In Cangzhou, Hebei Province, hot pot chicken has long gone beyond an ordinary dish and become the city’s taste totem and cultural symbol. Born on the banks of the Grand Canal, this delicacy blending northern and southern flavors has been passed down for over a century. Today, it is listed as a municipal intangible cultural heritage of Cangzhou, and has even earned the city the title of "China’s Ecological Food Landmark (Hot Pot Chicken)".

A Fusion of Northern and Southern Flavors Nurtured by the Grand Canal
The origin of Cangzhou hot pot chicken tells a legendary story of the integration of northern and southern food cultures. In the late Qing Dynasty and the early Republic of China, the Beijing-Hangzhou Grand Canal ran through Cangzhou. Renhezhen Village in Liuhe Town, Qingxian County, thrived as a canal transport hub and military garrison. Historical records show that Li Hongzhang’s Huai Army and Manchu soldiers were stationed here. The southern troops brought their fondness for Sichuan-style numbing spiciness, which collided with the traditional northern chicken-stewing skills, giving birth to the prototype of hot pot chicken.Local veteran chefs recall that the earliest hot pot chicken was slowly stewed over a small stove, and later improved with spicy base ingredients to create a unique flavor loved by diners across the north and south. In the 1980s, street food stalls in the Nanchuanlou area of Cangzhou upgraded the "iron pot stewed chicken" by adding Pixian broad bean paste and local chili peppers, served with a garlic vinegar dip, forming the classic way to enjoy hot pot chicken today.
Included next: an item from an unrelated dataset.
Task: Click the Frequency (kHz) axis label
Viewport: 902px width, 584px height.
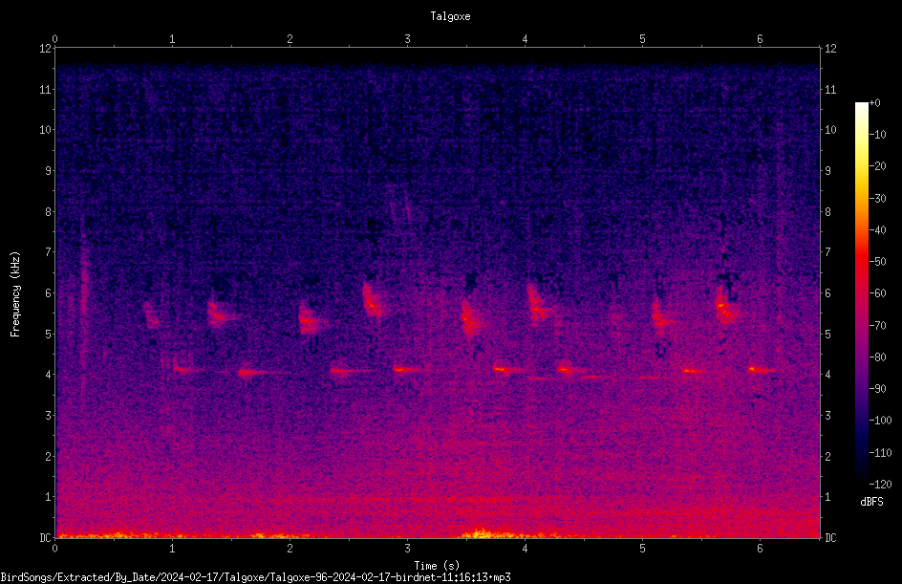Action: [x=15, y=294]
The Craftsmanship Behind Its Creation
The soul of authentic Cangzhou hot pot chicken lies in the meticulous selection of ingredients and precise blending of spices. The main ingredient is 35 to 45-day-old slaughtered chicken or Sanhuang chicken, with firm yet tender meat that lays the foundation for the dish’s smooth texture. The core sauce is a golden mix of Pixian broad bean paste and beef tallow, paired with dried chili peppers, Sichuan peppercorns, and more than 30 spices including angelica dahurica, cinnamon, and bay leaves. It is stir-fried over high heat and then simmered slowly to absorb the flavors.Cangzhou hot pot chicken is distinctive for its cooking process: "stir-fry first, then stew, and finally hot-pot". The chicken is fried until golden, then mixed with secret sauces and simmered for 20 minutes to fully infuse the taste. Kept warm over charcoal fire, it can be enjoyed while simmering vegetables and wide vermicelli, growing more fragrant as it cooks. The spiciness is balanced rather than harsh, the numbing flavor gentle but long-lasting, perfectly blended with the sauce and meat aromas for a rich, layered taste experience.

A Ritualistic Way of Eating
Cangzhou locals have a set ritual for eating hot pot chicken. First, it must be served with a garlic vinegar dip — the key to cutting through the spiciness and enhancing freshness. The sourness of rice vinegar and the sharpness of garlic neutralize the richness of the hot pot, making every bite refreshing and appetizing. Second, wide vermicelli is the "soul companion" of hot pot chicken. After soaking up the broth, it becomes chewy and flavorful, an irreplaceable side dish in the hearts of Cangzhou people.The authentic way is to "eat the meat first, then simmer the vegetables": savor the tender, fall-off-the-bone chicken and let the spicy, numbing, fresh and savory flavors burst on the tongue; when most of the chicken is finished, add broth and simmer vegetables such as Chinese cabbage, tofu, and enoki mushrooms. This two-in-one pot warms both the body and the soul.

Modern Inheritance of an Intangible Cultural Heritage Delicacy
Today, hot pot chicken has become a calling card of Cangzhou, with hundreds of registered specialty shops across the city and a complete industrial chain. The annual Hot Pot Chicken Cultural Festival attracts food lovers from all over the country.From a street snack by the canal dock to a national sensation, the century-long evolution of Cangzhou hot pot chicken epitomizes the open and inclusive spirit of Cangzhou. It is more than a dish — it is a cultural symbol carrying regional memories. Through its spicy, numbing and savory taste, it tells the story of the Grand Canal and conveys the passion and boldness of the people of Cangzhou.